TASK STATEMENT> With pictures left out, set down exactly the lines that begin at the one containing "Task: Disable Scrubby Zoom checkbox" and end with the last line of the entries below.

ENTRIES SHOWN>
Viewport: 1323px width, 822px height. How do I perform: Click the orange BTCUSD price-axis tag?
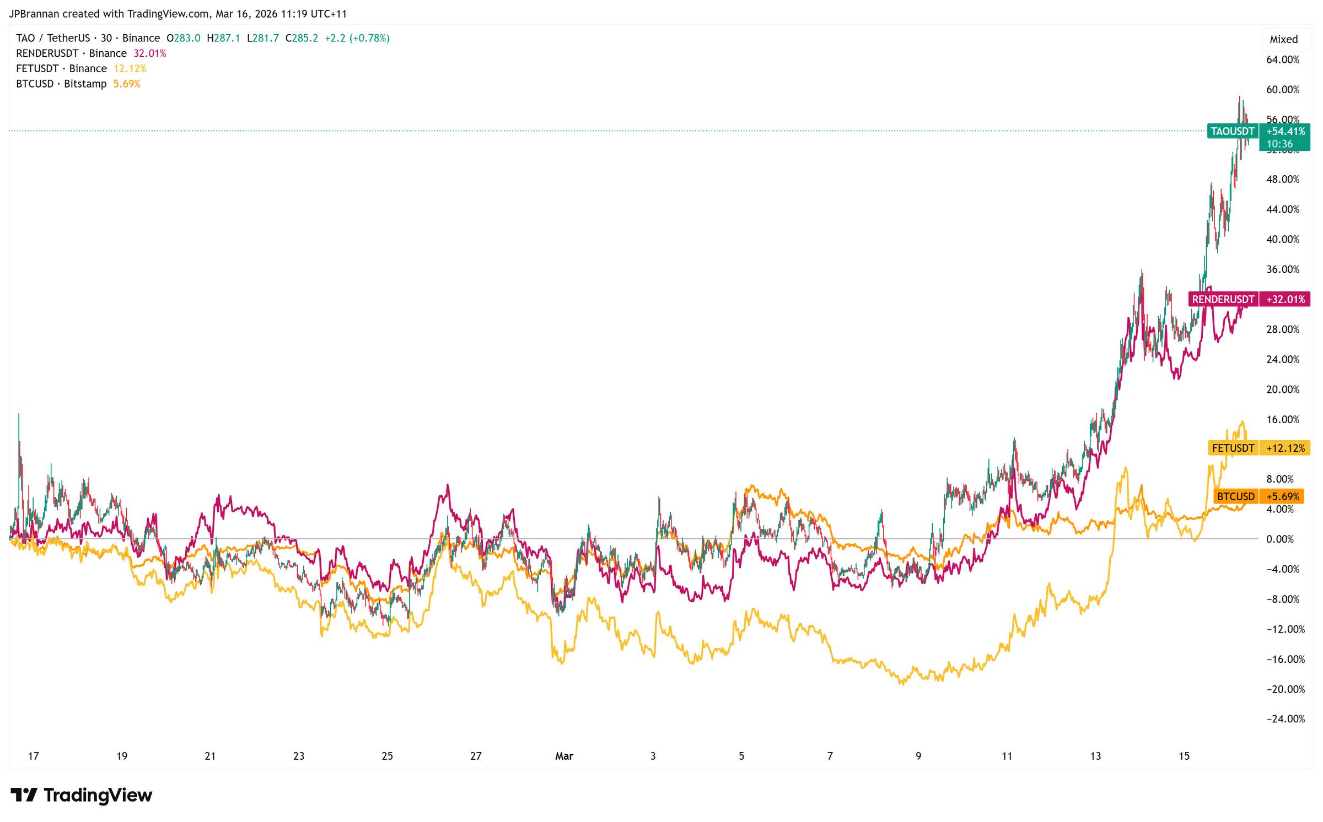[1235, 496]
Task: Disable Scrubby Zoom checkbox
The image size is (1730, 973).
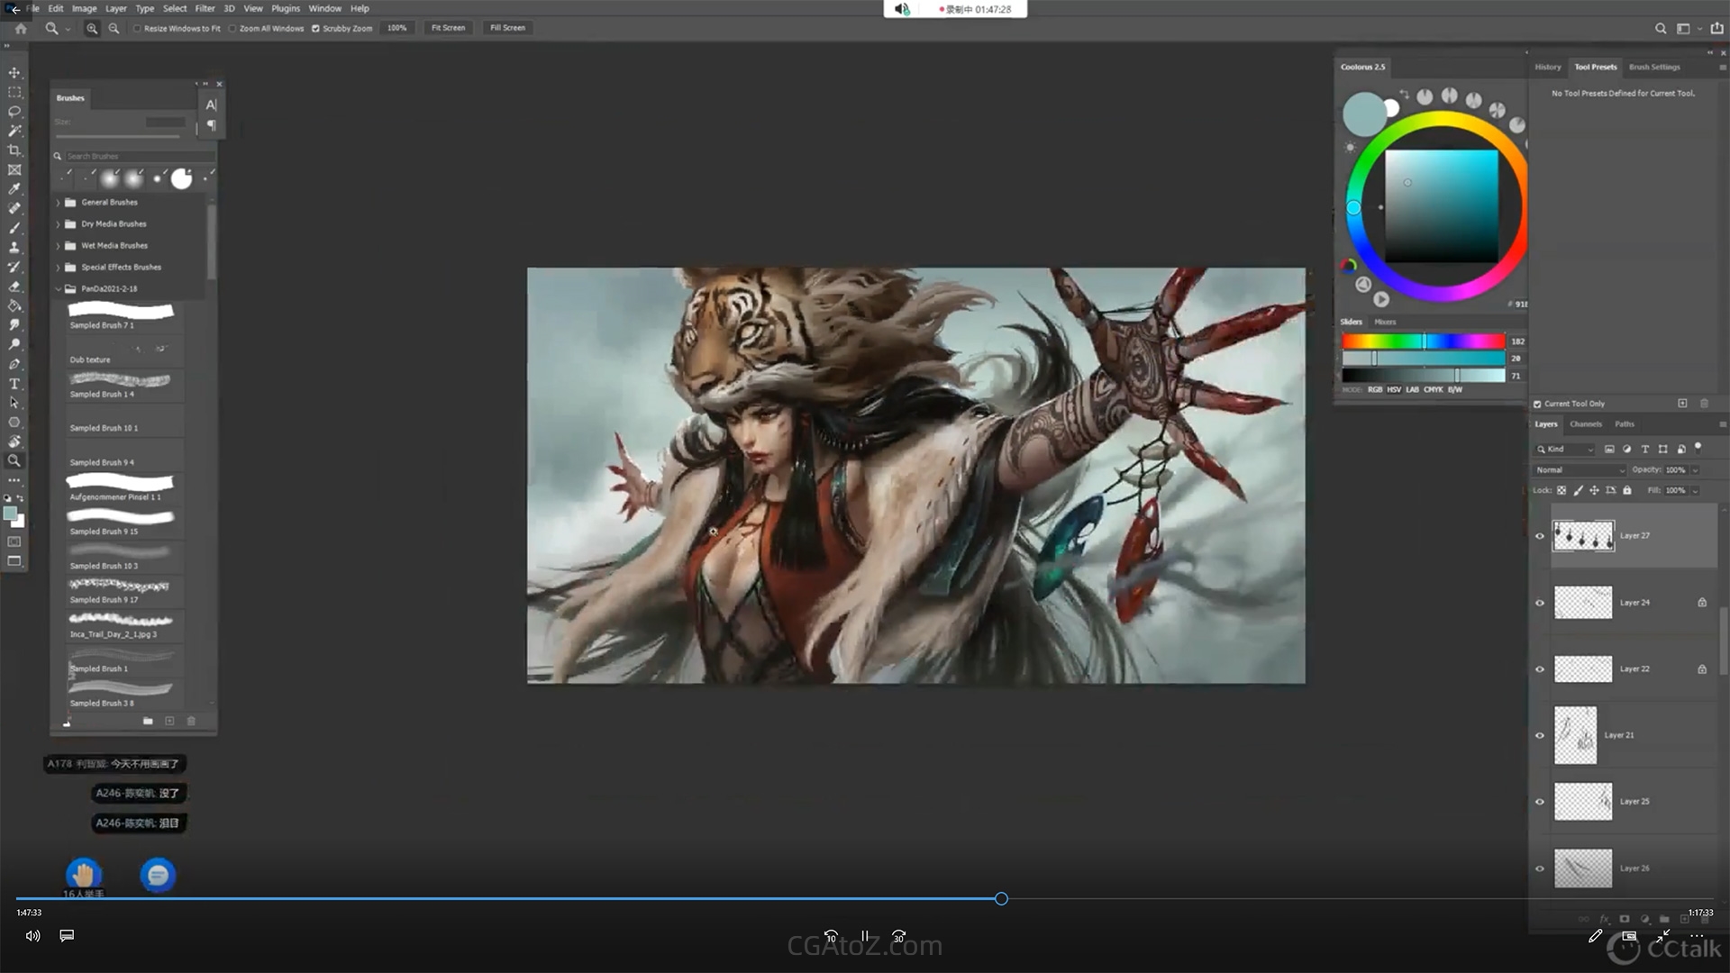Action: [315, 29]
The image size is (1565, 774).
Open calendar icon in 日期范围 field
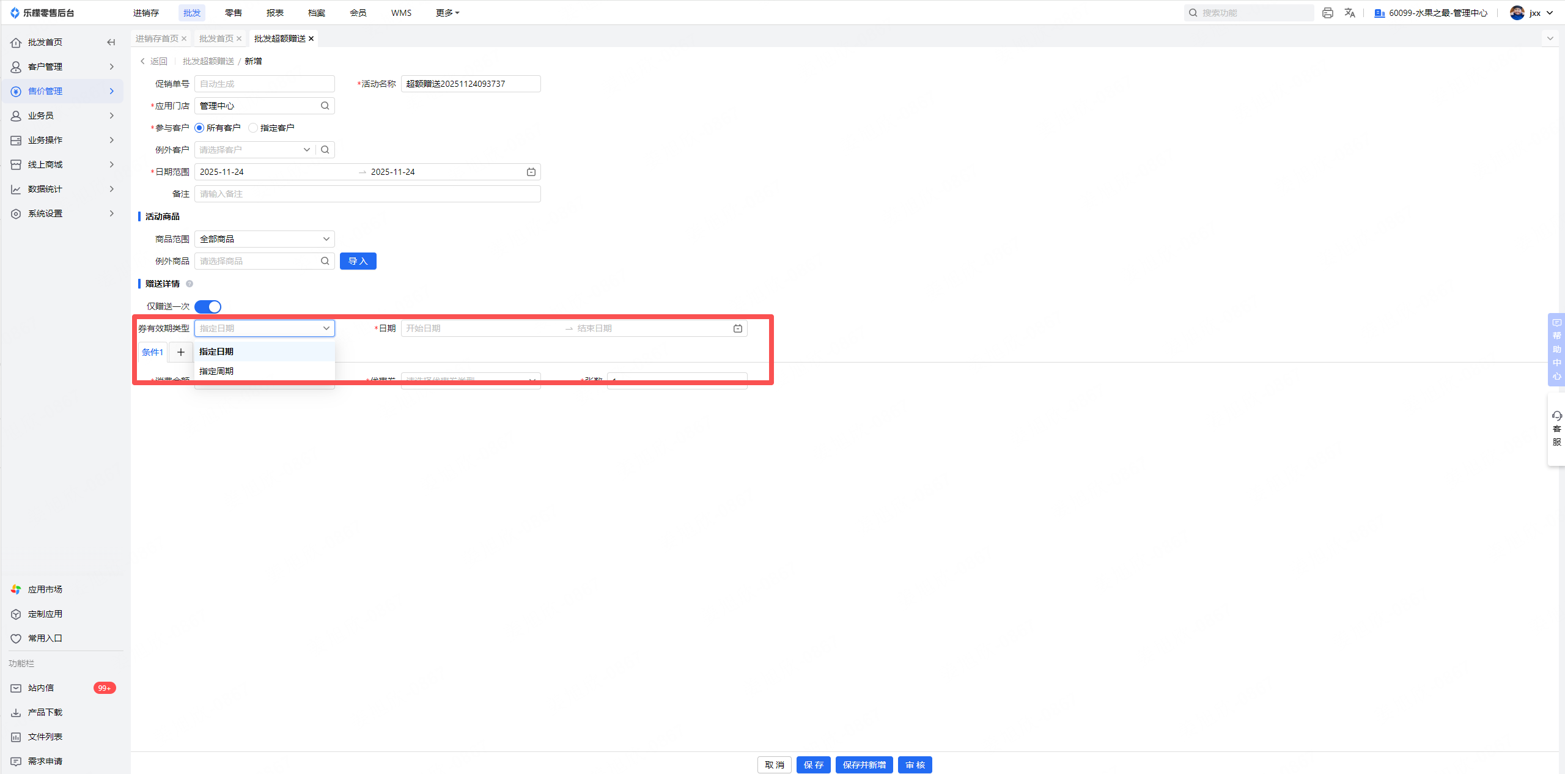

ANSWER TO THE PROBLEM>
Task: Disable Scrubby Zoom checkbox
The image size is (1730, 973).
Action: [315, 29]
The image size is (1565, 774).
Open calendar icon in 日期范围 field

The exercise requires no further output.